> TASK
Please transcribe, word for word, the line containing "You are a computer-use" and every line after it through the end of the records below, and nothing else.
*** Opening of DATA RECORDS ***
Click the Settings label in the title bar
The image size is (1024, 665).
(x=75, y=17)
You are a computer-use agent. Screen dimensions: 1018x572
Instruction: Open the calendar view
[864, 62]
*** Close of DATA RECORDS ***
> RESULT
You are a computer-use agent. Screen dimensions: 1018x572
Instruction: Open the calendar view
[864, 62]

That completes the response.